● BRIEF
Retype the data below exactly, from its first line through the line that contains "This screenshot has width=224, height=218.", including both. Leave the pictures out.

● SOURCE DATA

* * * * * * * * *

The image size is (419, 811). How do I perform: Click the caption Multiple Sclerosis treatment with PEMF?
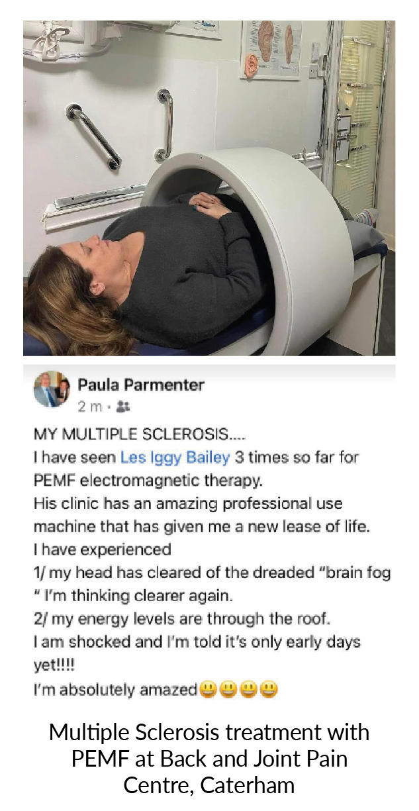pyautogui.click(x=209, y=759)
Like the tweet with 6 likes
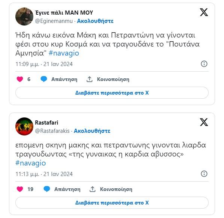This screenshot has width=224, height=218. click(20, 79)
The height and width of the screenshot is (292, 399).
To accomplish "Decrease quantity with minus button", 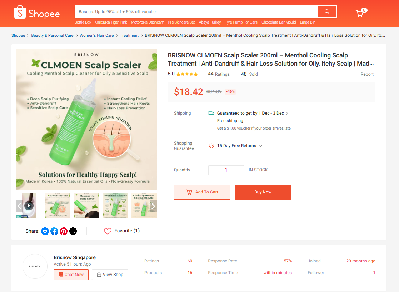I will click(x=213, y=170).
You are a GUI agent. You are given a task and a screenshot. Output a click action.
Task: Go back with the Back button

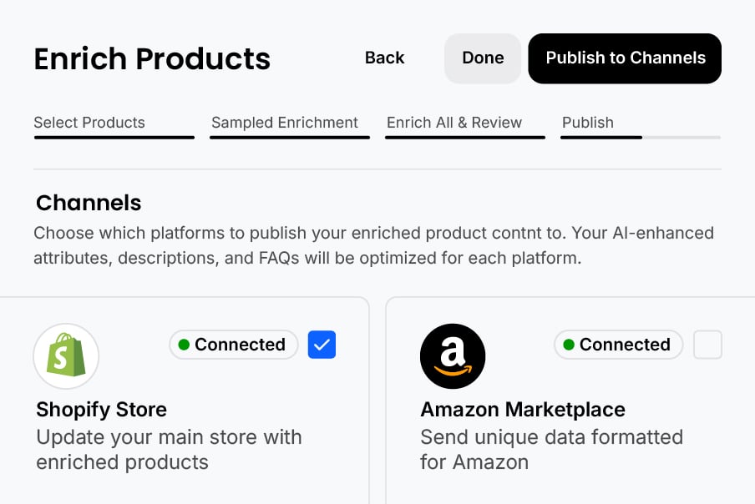click(x=384, y=58)
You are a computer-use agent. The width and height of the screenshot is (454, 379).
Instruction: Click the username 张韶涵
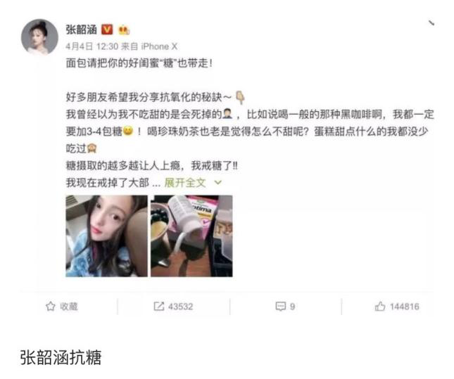tap(82, 30)
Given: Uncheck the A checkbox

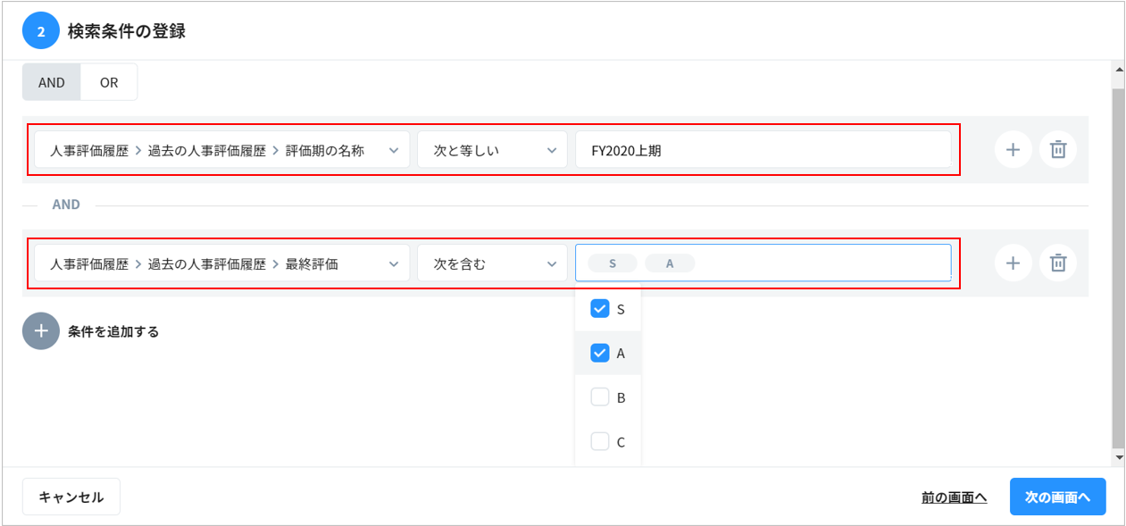Looking at the screenshot, I should click(600, 353).
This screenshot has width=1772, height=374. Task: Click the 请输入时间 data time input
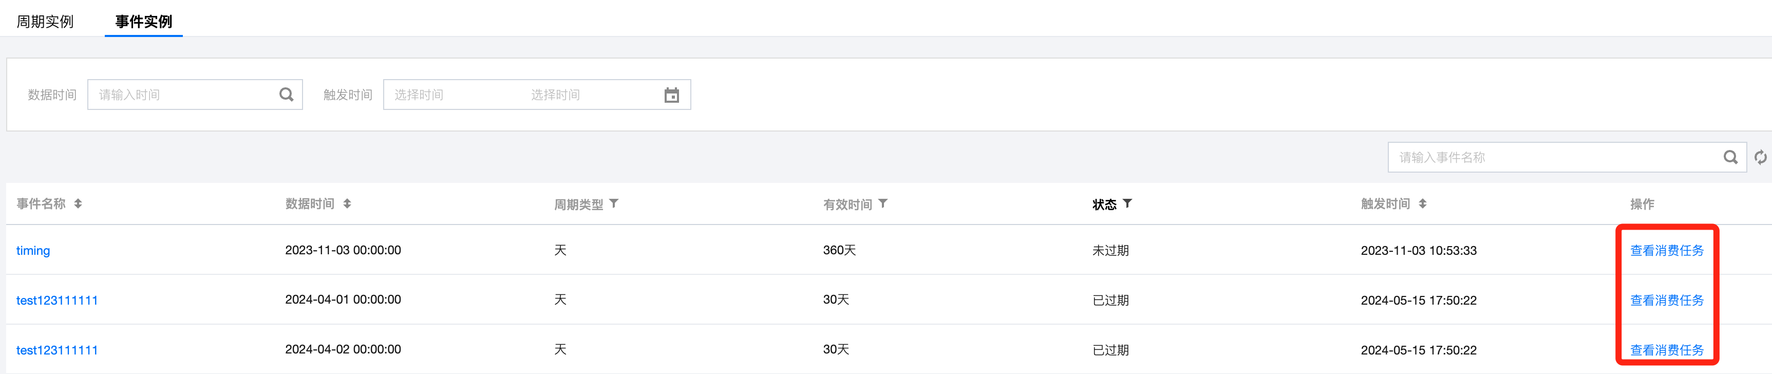click(182, 95)
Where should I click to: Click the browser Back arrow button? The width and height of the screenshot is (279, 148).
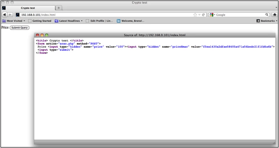tap(5, 15)
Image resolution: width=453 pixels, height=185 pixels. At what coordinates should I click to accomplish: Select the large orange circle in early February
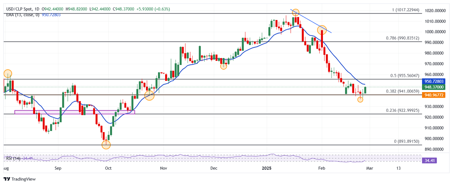click(x=322, y=30)

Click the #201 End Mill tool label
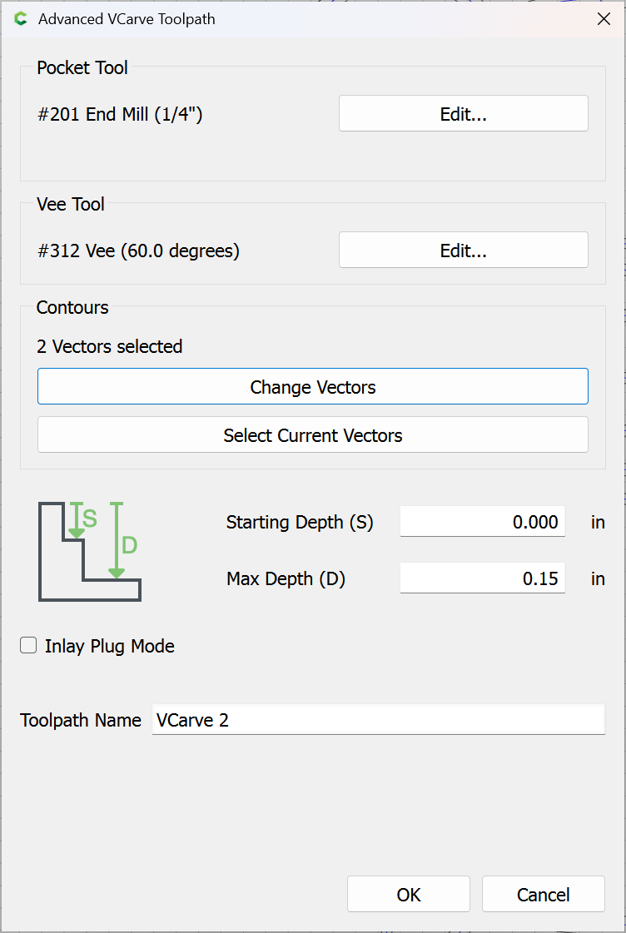(120, 115)
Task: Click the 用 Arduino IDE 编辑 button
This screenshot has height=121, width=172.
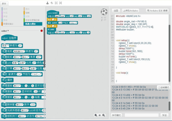Action: tap(157, 11)
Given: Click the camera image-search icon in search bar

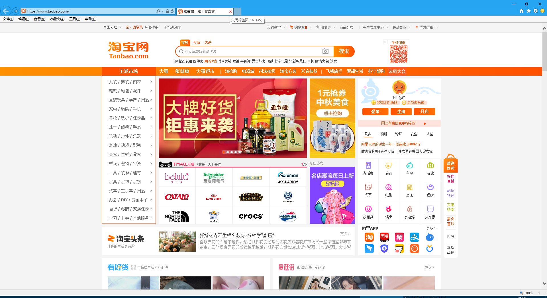Looking at the screenshot, I should click(325, 51).
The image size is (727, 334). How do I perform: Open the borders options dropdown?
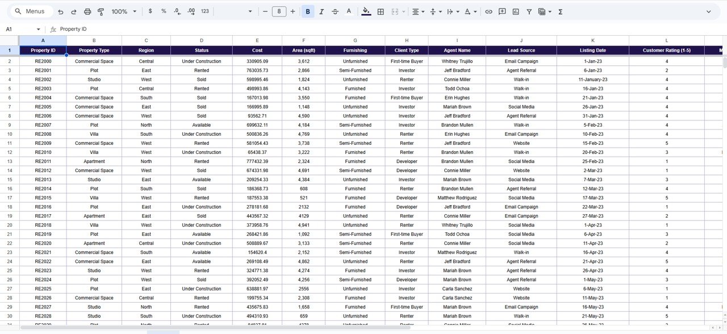pos(380,11)
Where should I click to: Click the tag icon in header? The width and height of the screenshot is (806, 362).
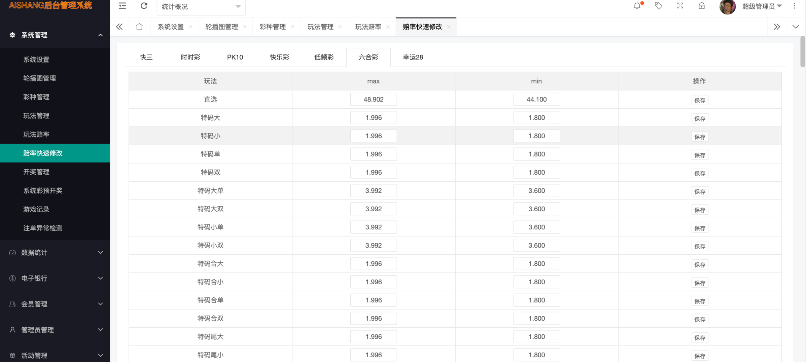[658, 6]
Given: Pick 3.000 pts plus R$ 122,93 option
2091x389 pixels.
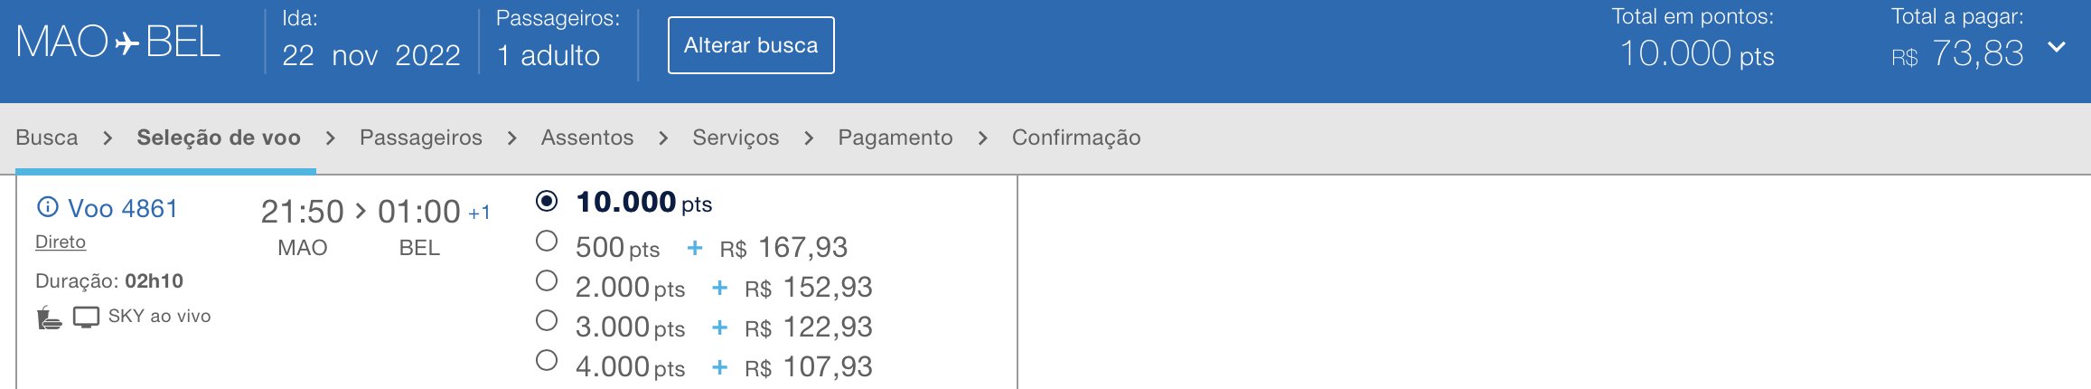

* * * * * * * * *

● WRITTEN ANSWER
The image size is (419, 811). How do I perform: Click the caption Multiple Sclerosis treatment with PEMF?
pyautogui.click(x=209, y=759)
Like the tweet with 6 likes
This screenshot has width=224, height=218. click(20, 79)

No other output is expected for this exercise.